THE mindless far-right thugs who staged violent anti-immigration demonstrations across England this week and who are set to gather for a “pro-UK” rally in Glasgow later this month, do not strike you as being the most literate of individuals.

But if any of the swivel-eyed morons who attacked police, mosques and asylum-seeker accommodation following a flurry on online disinformation is able to read, they would benefit greatly from getting a hold of a copy of the brilliant new autobiography which the former Celtic defender Rudi Vata has penned.

They would have a far greater understanding of the reasons why so many people flee their own countries in search of a better life overseas, an insight into the ordeals they are forced to endure doing so and an appreciation of just how much refugees can contribute to society after digesting the fascinating tome.

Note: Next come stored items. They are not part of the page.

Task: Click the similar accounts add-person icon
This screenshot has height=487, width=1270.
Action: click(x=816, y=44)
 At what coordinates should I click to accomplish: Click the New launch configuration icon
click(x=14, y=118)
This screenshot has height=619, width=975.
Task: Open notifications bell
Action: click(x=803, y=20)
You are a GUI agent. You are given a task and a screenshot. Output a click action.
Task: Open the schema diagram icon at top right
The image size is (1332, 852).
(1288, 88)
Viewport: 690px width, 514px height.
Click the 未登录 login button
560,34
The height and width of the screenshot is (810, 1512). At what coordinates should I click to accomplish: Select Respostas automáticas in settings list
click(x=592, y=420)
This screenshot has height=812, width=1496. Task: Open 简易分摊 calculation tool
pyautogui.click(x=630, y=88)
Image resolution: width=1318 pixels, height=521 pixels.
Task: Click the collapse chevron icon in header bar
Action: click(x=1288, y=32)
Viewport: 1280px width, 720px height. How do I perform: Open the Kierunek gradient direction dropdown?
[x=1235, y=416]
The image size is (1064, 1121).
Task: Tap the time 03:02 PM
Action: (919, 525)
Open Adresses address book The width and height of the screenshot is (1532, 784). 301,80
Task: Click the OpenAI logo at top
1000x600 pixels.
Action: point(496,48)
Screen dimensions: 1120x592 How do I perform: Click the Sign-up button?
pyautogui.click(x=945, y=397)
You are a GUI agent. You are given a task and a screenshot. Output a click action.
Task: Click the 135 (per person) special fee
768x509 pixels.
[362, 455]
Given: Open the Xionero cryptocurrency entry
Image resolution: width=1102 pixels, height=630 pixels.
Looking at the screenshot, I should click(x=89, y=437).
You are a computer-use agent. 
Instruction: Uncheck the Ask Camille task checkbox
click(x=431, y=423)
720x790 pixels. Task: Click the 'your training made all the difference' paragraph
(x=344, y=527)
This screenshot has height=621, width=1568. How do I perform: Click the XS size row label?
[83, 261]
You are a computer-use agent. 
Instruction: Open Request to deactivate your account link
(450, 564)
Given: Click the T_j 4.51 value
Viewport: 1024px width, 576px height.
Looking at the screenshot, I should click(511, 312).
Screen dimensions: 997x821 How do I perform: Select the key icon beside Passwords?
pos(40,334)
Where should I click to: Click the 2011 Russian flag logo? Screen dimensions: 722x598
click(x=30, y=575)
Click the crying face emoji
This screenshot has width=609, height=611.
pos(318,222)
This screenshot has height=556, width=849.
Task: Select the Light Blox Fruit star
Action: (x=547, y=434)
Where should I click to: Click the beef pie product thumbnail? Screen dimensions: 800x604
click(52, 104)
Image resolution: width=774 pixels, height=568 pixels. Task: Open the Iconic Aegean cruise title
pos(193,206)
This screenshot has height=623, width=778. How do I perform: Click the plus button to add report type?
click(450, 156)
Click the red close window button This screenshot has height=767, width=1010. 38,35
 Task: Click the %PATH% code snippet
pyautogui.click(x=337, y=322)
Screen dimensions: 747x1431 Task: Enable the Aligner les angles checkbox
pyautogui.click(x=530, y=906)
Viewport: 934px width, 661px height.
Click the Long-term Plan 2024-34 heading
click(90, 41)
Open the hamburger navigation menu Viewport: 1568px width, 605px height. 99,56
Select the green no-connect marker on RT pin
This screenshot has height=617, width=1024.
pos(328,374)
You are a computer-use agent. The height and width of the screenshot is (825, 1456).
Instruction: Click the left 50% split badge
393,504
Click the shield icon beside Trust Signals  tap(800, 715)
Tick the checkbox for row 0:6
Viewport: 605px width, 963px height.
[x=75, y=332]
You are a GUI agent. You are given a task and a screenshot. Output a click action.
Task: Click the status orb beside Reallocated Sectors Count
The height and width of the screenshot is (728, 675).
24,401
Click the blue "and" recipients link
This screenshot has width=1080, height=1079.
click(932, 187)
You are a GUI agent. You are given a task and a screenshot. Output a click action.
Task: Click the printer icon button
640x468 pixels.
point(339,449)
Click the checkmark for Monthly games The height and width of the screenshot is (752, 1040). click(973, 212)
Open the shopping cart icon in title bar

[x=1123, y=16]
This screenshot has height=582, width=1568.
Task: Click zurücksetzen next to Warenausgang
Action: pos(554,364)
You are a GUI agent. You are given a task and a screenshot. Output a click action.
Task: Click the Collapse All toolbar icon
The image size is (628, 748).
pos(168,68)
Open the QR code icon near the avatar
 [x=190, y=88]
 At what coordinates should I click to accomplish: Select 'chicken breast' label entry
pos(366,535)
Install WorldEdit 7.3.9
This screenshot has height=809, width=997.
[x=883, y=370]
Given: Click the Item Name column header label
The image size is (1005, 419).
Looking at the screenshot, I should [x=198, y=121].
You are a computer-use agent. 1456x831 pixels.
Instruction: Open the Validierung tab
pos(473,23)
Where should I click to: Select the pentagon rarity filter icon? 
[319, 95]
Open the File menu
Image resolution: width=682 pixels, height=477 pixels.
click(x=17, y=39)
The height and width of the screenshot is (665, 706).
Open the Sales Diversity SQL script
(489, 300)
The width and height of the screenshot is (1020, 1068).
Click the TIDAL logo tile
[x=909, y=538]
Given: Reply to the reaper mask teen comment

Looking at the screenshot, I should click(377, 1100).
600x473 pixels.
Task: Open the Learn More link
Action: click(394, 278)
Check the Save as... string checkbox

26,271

Far more celebrated and successful players than Vata have plied their trade at Parkhead. Few if any of them, though, have such a remarkable story to tell. Football, Freedom and Paradise feels more like an espionage thriller than an ex-sportsman’s memoir at times.

It is over 30 years now since the Albanian internationalist feigned an injury during a European Championship qualifier against France at the Parc des Princes in Paris, walked down the tunnel, out of the stadium and into a local police station and defected to the west.

Yet, his tale is, at a time of heightened political tensions over immigration and an alarming rise in hate crimes against ethnic minorities, as relevant and important now as it has ever been.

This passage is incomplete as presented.